» **Task instructions**
Lay out the stretch of items from the line containing "is (1604, 902)." through the end of the items as a two-column CSV with the columns "text" and "answer". Give one row per item, and put each value in a single quoted field with line breaks turned into spaces and the pictures left out.

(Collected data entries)
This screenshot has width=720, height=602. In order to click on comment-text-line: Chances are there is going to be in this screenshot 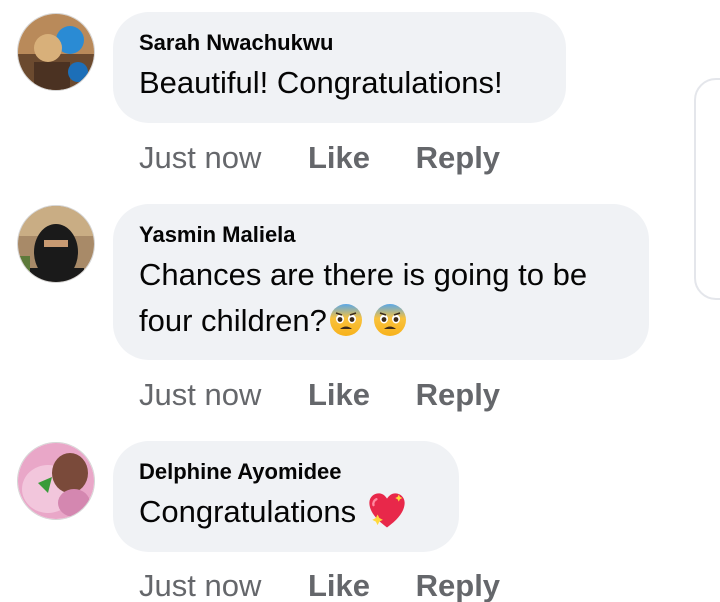, I will do `click(364, 274)`.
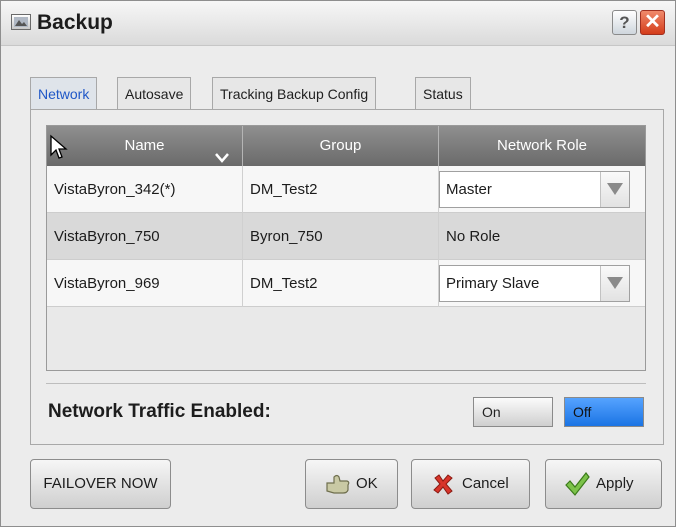  What do you see at coordinates (145, 284) in the screenshot?
I see `cell-name: VistaByron_969` at bounding box center [145, 284].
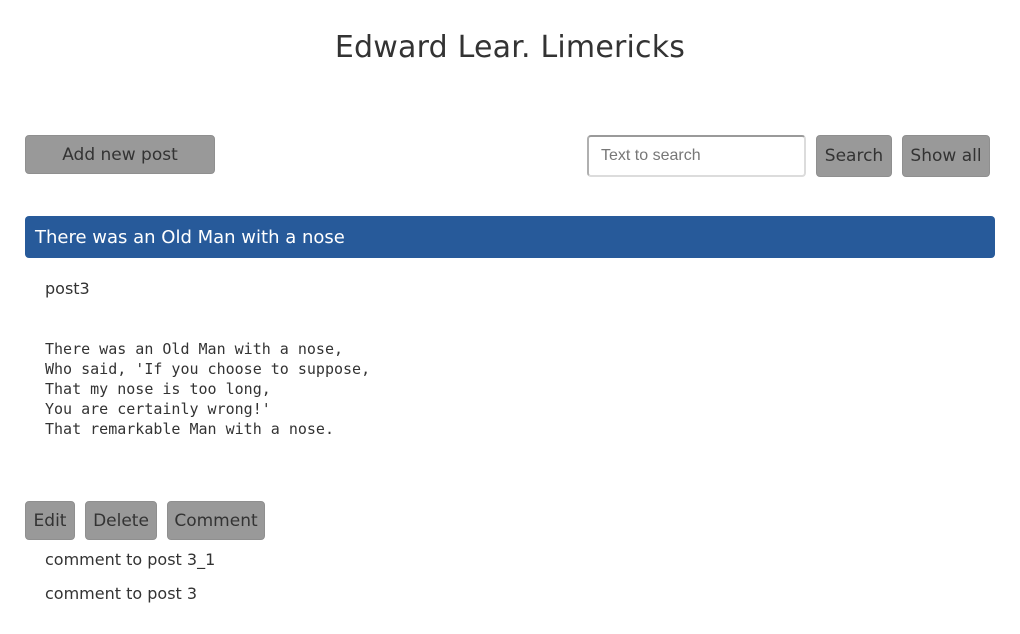 The width and height of the screenshot is (1020, 634). What do you see at coordinates (854, 156) in the screenshot?
I see `search-button: Search` at bounding box center [854, 156].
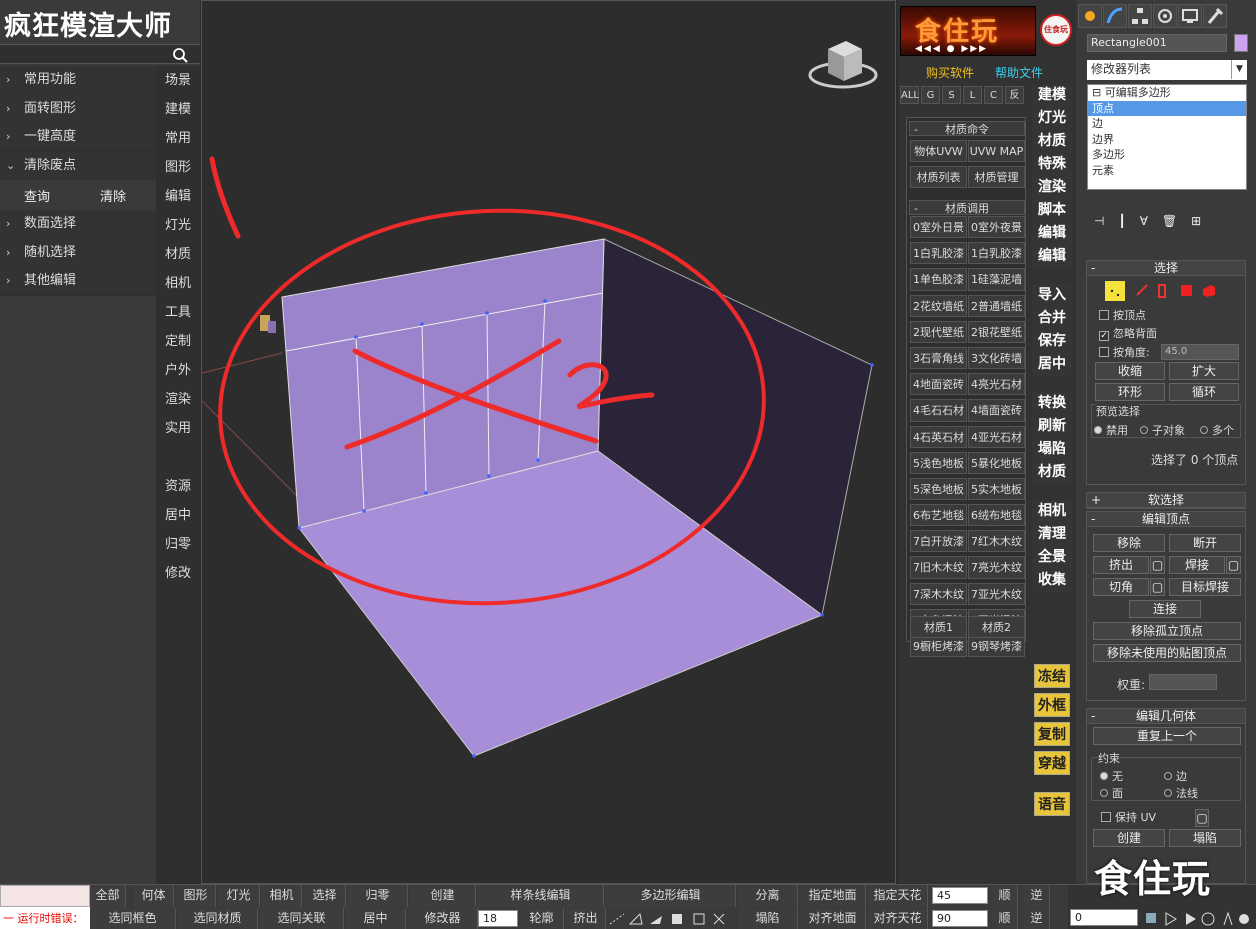 Image resolution: width=1256 pixels, height=929 pixels. What do you see at coordinates (78, 282) in the screenshot?
I see `menu-item-other-edit: › 其他编辑` at bounding box center [78, 282].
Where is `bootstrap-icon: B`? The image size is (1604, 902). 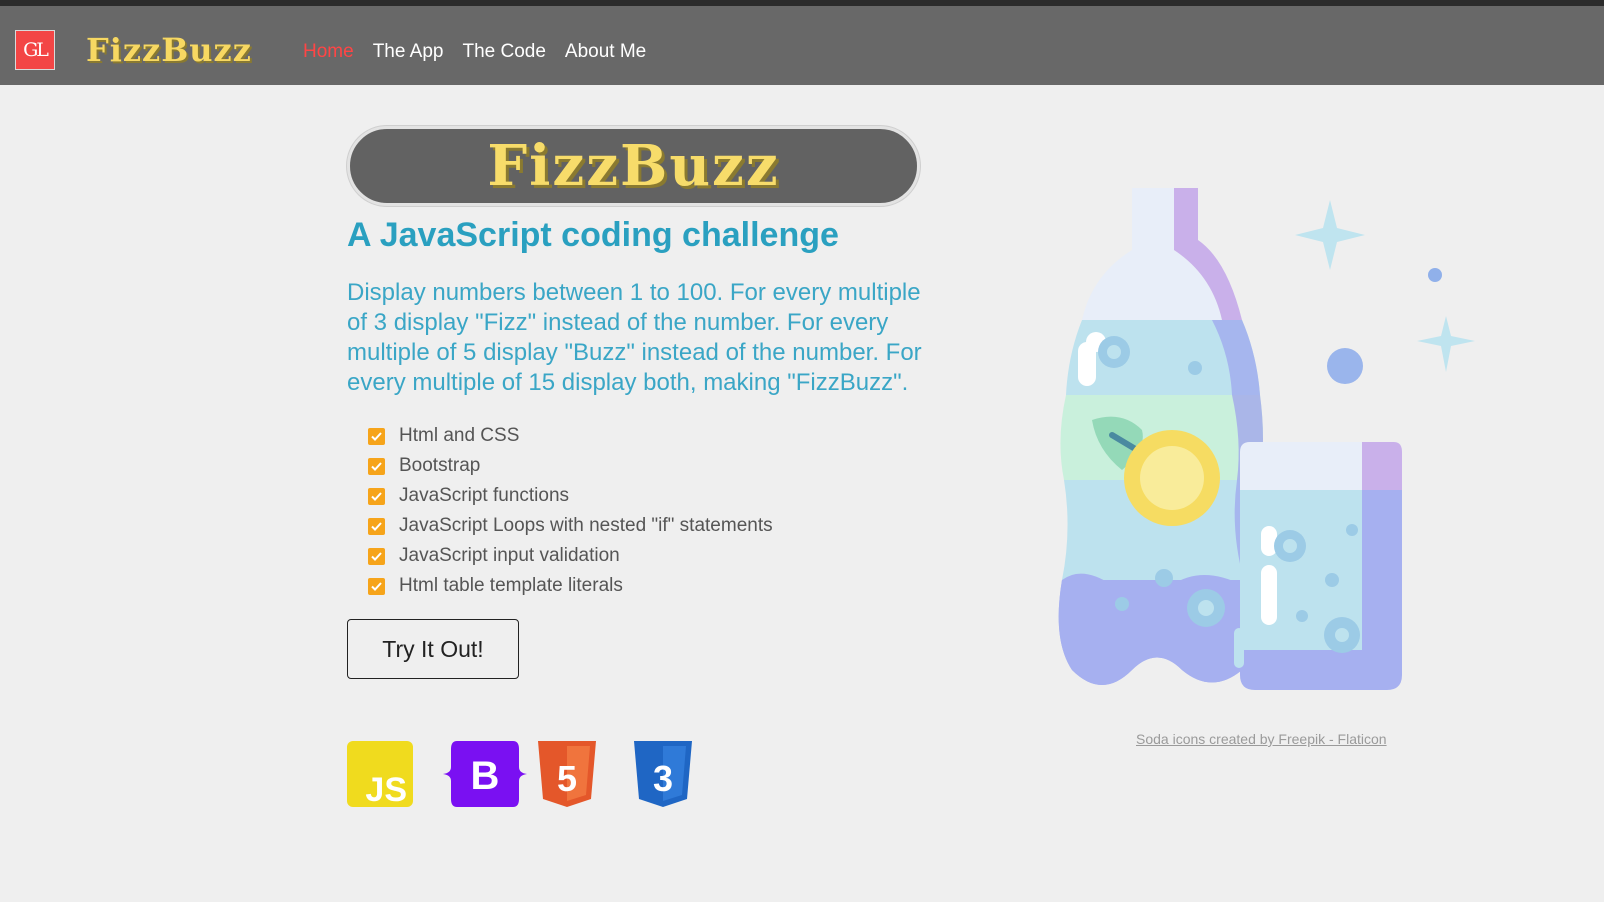
bootstrap-icon: B is located at coordinates (485, 774).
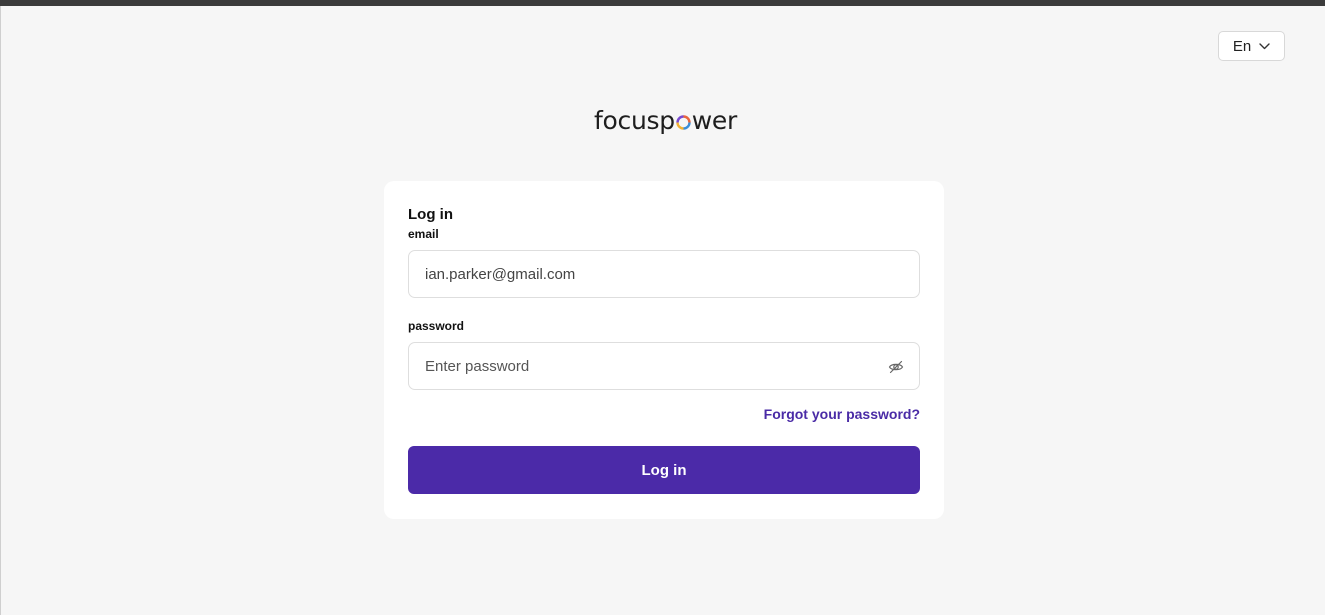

» **Solution**
text,answer
"Where is `bootstrap-icon: B`? The image size is (1604, 902).","bootstrap-icon: B is located at coordinates (485, 774)."